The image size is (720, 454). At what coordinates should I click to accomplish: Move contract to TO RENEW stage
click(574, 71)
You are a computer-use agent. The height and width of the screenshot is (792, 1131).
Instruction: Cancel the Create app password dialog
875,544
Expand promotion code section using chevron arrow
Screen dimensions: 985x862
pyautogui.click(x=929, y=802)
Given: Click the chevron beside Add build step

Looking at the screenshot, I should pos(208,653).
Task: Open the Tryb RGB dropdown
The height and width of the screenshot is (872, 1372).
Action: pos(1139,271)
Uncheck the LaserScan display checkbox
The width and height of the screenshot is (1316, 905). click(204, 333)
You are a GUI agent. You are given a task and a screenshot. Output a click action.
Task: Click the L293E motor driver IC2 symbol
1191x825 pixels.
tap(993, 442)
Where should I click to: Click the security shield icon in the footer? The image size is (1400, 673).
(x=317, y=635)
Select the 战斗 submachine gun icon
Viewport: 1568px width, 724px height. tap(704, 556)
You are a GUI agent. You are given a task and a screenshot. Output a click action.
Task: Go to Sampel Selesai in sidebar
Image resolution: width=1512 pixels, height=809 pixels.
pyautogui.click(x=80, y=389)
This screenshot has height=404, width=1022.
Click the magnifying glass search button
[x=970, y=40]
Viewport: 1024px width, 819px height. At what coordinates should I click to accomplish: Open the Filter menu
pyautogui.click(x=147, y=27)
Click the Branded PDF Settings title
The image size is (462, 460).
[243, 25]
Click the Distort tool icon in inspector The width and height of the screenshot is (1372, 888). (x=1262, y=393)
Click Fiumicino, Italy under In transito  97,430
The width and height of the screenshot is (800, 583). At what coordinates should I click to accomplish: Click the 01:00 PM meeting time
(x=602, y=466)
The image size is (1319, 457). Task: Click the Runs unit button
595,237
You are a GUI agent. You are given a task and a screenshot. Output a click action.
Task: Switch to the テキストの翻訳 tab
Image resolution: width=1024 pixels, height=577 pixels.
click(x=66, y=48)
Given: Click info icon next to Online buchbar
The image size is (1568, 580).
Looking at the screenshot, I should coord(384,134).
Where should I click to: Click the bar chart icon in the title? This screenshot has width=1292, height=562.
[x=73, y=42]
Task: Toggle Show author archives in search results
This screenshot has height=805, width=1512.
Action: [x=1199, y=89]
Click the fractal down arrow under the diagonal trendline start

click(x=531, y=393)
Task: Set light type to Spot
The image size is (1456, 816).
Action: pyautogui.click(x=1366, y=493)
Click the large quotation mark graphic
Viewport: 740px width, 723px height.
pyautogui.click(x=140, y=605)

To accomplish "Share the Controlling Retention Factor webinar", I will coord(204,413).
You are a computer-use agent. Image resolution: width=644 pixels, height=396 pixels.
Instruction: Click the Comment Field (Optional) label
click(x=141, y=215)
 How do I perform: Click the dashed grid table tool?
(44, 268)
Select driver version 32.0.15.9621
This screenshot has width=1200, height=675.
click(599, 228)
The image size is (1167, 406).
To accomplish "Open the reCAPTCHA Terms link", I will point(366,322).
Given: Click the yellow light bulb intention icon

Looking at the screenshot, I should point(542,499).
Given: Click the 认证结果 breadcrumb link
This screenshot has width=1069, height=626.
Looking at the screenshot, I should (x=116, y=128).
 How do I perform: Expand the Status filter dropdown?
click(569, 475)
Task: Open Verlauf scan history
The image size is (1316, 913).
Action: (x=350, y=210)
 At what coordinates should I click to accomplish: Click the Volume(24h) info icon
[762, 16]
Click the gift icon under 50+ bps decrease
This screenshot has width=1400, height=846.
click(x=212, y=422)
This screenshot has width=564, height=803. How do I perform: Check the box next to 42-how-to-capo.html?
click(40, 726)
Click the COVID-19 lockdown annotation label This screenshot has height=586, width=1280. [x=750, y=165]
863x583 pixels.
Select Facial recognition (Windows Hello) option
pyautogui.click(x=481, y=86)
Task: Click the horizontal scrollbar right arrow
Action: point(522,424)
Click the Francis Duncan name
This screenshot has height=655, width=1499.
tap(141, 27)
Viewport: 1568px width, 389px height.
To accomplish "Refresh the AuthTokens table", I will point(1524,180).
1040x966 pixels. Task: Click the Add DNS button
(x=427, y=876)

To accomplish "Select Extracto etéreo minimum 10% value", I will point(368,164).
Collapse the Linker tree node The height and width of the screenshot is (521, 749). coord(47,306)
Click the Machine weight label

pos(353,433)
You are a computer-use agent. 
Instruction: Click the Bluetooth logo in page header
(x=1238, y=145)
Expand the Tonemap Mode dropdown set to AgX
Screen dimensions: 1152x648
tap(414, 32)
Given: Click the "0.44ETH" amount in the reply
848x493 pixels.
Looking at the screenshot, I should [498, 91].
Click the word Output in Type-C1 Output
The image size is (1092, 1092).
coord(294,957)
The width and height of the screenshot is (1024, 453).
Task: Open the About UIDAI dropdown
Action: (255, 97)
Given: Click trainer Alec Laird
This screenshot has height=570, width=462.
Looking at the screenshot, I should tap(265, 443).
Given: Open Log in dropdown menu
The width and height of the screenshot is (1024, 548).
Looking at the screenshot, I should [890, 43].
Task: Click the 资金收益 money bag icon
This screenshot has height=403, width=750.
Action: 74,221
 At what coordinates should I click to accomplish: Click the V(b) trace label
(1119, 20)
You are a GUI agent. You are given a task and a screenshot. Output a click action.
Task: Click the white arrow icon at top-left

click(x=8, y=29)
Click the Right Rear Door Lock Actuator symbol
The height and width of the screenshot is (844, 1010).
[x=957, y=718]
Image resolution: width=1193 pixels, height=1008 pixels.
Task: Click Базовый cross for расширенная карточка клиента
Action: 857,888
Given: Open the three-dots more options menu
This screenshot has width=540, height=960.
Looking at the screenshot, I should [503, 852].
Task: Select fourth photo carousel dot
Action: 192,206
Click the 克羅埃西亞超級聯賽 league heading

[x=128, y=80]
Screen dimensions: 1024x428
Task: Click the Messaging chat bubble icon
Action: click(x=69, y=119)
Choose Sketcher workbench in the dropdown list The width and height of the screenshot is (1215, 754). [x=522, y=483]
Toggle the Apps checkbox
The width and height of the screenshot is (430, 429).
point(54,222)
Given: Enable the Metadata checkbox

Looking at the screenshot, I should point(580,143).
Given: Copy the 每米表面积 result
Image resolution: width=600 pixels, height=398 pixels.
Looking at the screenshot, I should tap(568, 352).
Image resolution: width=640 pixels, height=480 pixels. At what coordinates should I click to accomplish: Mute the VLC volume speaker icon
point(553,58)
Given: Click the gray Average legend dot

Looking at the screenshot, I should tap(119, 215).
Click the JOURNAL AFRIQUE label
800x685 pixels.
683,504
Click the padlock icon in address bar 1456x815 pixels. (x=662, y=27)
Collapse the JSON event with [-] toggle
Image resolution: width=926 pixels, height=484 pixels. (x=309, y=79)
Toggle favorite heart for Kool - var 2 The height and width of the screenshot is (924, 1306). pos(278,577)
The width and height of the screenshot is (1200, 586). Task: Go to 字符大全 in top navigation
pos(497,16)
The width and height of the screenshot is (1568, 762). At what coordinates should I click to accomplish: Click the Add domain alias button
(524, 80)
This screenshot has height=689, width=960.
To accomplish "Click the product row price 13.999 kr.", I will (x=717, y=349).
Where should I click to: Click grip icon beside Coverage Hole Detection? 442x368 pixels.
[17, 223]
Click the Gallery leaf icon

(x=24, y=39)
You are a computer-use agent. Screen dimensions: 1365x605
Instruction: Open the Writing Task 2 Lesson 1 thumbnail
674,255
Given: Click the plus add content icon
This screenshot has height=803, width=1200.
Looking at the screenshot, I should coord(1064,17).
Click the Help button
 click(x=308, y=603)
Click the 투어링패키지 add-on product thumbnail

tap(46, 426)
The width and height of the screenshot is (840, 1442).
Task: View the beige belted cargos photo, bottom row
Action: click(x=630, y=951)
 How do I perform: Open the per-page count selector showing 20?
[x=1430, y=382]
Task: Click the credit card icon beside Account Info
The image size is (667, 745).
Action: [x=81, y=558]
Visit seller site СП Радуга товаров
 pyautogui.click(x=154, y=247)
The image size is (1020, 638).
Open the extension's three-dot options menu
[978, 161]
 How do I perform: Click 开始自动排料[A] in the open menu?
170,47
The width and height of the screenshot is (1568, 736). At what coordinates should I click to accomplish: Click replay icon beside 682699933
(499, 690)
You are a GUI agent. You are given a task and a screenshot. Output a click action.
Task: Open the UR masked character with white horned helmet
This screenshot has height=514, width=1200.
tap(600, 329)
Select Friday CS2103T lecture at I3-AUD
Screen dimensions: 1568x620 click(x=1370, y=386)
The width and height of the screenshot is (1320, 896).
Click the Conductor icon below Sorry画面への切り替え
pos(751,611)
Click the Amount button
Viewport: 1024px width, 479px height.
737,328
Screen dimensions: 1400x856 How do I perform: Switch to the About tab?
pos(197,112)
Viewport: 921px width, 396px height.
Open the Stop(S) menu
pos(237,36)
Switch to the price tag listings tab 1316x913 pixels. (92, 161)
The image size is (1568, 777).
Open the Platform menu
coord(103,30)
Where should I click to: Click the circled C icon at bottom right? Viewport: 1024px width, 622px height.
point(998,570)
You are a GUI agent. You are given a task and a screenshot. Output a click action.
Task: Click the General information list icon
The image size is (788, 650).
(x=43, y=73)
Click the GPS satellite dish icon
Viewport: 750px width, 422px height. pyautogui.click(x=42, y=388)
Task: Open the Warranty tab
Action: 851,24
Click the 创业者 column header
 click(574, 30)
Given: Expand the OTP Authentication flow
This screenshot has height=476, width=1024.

————————

- _PROBLEM_: Those lines of the records that contain the string "price" should be identified and copied.

- _SOLVED PROBLEM_:
To accomplish "Click the product row price 13.999 kr.", I will (x=717, y=349).
Switch to the price tag listings tab 1316x913 pixels. (92, 161)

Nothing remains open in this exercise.